Intuitively, most of us know that the best way to care for our older loved ones is to have a relationship with one physician and minimize the time spent in the system, especially time spent in hospitals, where patients are vulnerable to infection, medical errors, or worse. Family physician and geriatrician, Dennis McCullough, M.D., who has practiced medicine for thirty years cautions, “Most geriatric doctors I know would not want their own parent in a hospital without a family member in attendance at all times.”

As a practical matter, sitting round the clock with a parent in the hospital isn’t possible. But, having spent a decade in the system with my own parents, I would like to share ten tips that can help you get the best possible care for your loved ones.

1.) Create a one-page medical fact sheet that includes a list of prescriptions, allergies, and contact information for next of kin. Leave a copy at the nurses’ station.

2.) Tell the nurses and the physicians which family member to contact with medical information. Assign one or two family members to be the conduit of all information, otherwise pieces of information may be lost if or when serious decisions need to be made. One of these members should be your loved one’s legal health care agent (see earlier blog post “Health Care Proxy & Five Wishes – at 18 and 81”). If your loved one hasn’t assigned an agent, ask the hospital for a form and complete it immediately.

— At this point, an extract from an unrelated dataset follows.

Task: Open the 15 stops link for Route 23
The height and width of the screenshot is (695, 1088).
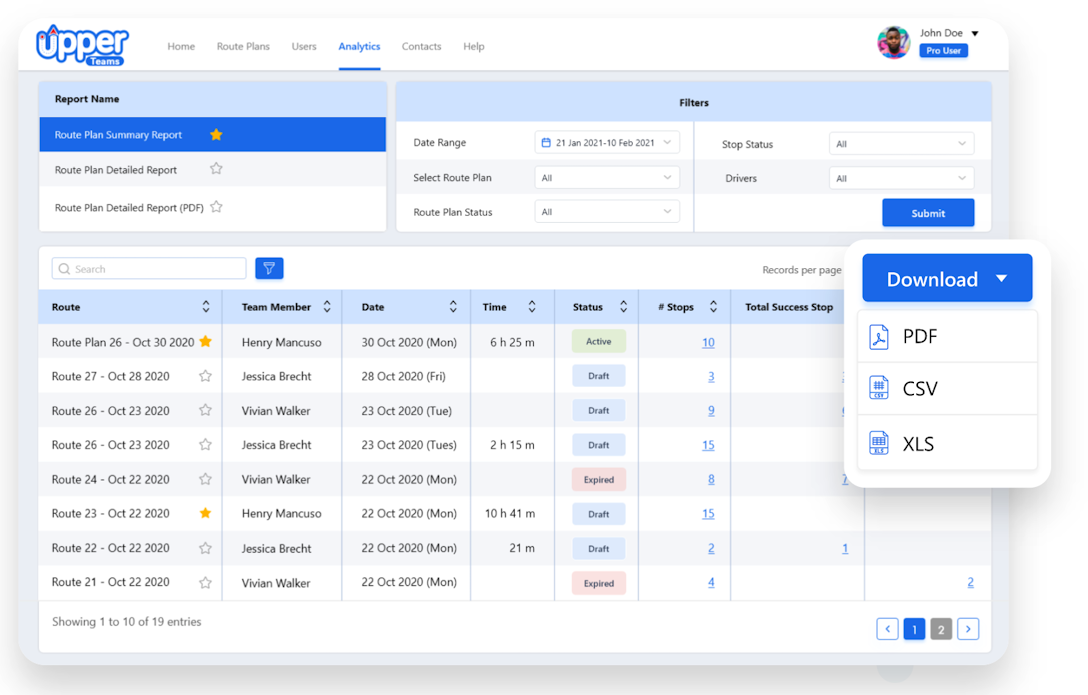Action: 708,514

3.) Spread family visits out throughout the day and evening. Try to have some family members visit around lunch and dinner time to ensure that your loved one is eating adequately.

4.) Unless your loved one has dietary restrictions, bring a frappe or Ensure to boost spirits and help keep him or her well-nourished. Do not assume that he or she is eating well.

5.) Keep a notebook on your loved one’s nightstand and ask family members to record information about each visit (e.g., Did Mom get her evening meds? What did Dad eat for dinner?). This is particularly important if your loved one is frail or may have memory lapses due to medication or illness.

6.) Bring a pound of coffee or a box of chocolates as a gift for the night nurses. Nothing is more appreciated by nurses than an acknowledgment of their help. Evenings are often when your loved one will be alone, and this gesture may ensure that he or she gets a bit of extra attention.

7.) If your elder is frail, post a one-page note about him or her and include a family photo from younger days. A young intern might find it interesting that the elder gentleman he or she is caring for was once a fighter pilot or a scratch golfer, and, as a result, may spend a bit more time with him.

8.) Remember that the average number of health care providers your loved one will see is nineteen, and much of the care will be uncoordinated. Do not hesitate to ask questions; reach out to the doctors in person, by telephone, or email. Be assertive but polite. Most health care providers appreciate family members who show authentic interest in helping a parent. Take notes in a medical diary so you can refer to them later.

9.) Make an appointment with the hospital social worker (in person or by telephone), even if your parent will be returning home. Ask about local caregiving resources, options for rehabilitation, etc. One of your best sources of information will be the social worker.

10.) Ask specifically about the timing for discharge and the kind of support that you will be getting. You don’t want to be surprised by an early morning call from a nurse saying your parent is being discharged and find your family unprepared to provide the home care that will be needed to support his or her recovery.

Above all, get your parent out of the hospital as soon as possible. With all respect to the many physicians, nurses, social workers and health care providers who work tirelessly to save lives and care for our loved ones, Dr. Gawande is wrong. There is someone in charge of the care of our loved ones: their family.

If you have any additional tips on how to manage hospital stays, I hope you will share them here.